A sheriff has just found the case against them to be unproven after an altercation with a local man which they say followed years of homophobic abuse.
Following the "not proven" verdict which exists under Scottish law, the Daily Mail reported that Maden and Findlay were being driven out of the village of Durness.
But speaking to Chocolatier.co.uk, Maden said they "never want to leave" the village in the Scotland's North Highlands which he describes as "remarkably beautiful, wild and remote."
"Our business is important to the local economy, and we would never want it to leave, but we may need to add some capacity to the business overall by investing in an additional larger production space elsewhere, to help us supply some of the demand from around the world," he added.
The troubles the pair have experienced have not been typical of the community as a whole, the chocolatier points out.
"Any visitor to the Northern Highlands will find hospitality and a welcome that is second to none. The big surprise with Cocoa Mountain has been the massive enjoyment we have had from customers and from residents locally and farther afield. Durness is actually an incredibly friendly and tolerant place."

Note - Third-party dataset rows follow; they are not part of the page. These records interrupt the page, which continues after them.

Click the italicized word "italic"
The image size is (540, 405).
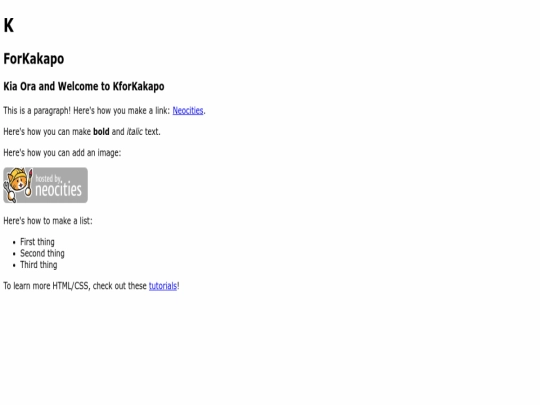[x=135, y=132]
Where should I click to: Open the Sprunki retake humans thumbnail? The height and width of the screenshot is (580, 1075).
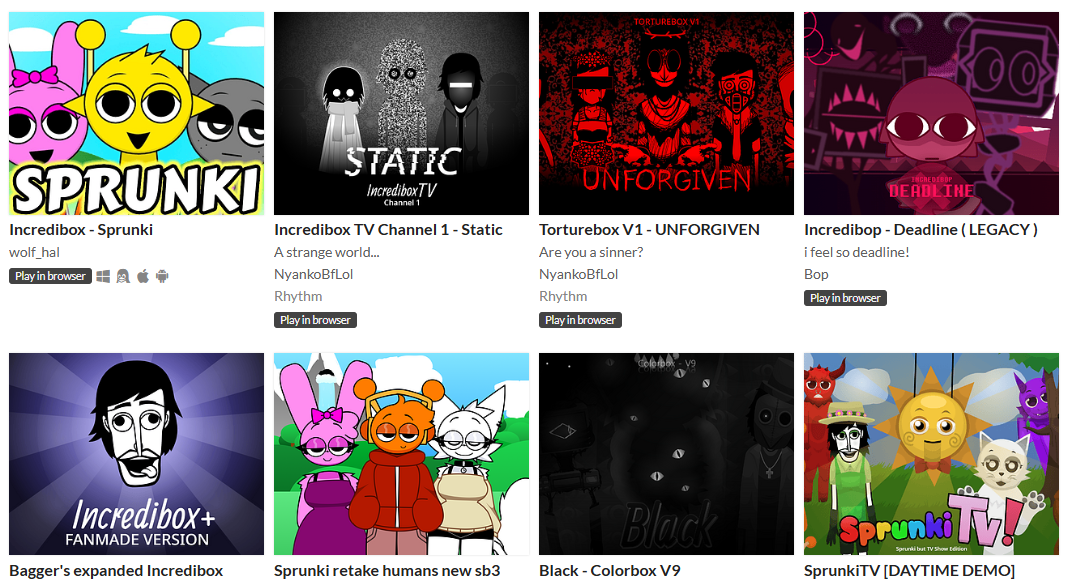tap(401, 454)
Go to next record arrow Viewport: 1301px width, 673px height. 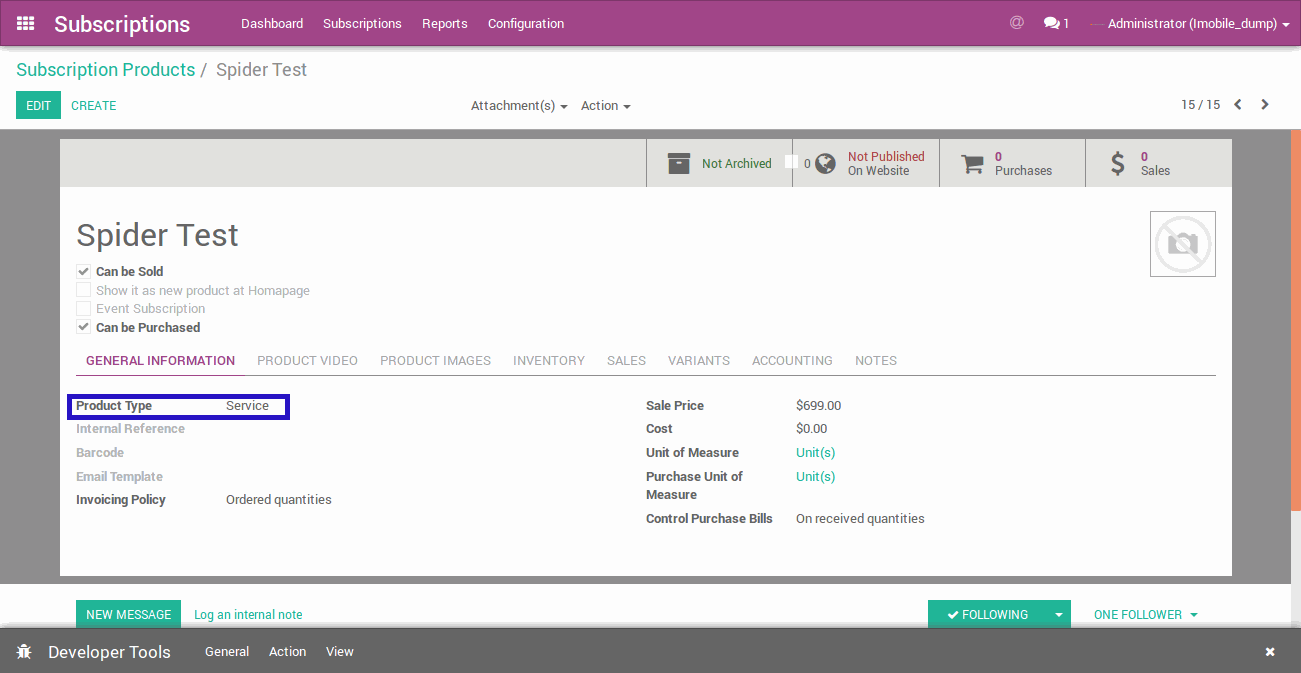[x=1265, y=105]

The pair describe Cocoa Mountain, which was established in 2006, as "probably the most geographically remote chocolate producer in Europe." and encourage people to pay the North Highlands, and them, a visit.
"A visit to Cocoa Mountain in Durness has become part of any trip to the North Highlands, and we have had visitors who arrive from all over the world, saying that they were recommended to visit, it’s quite incredible."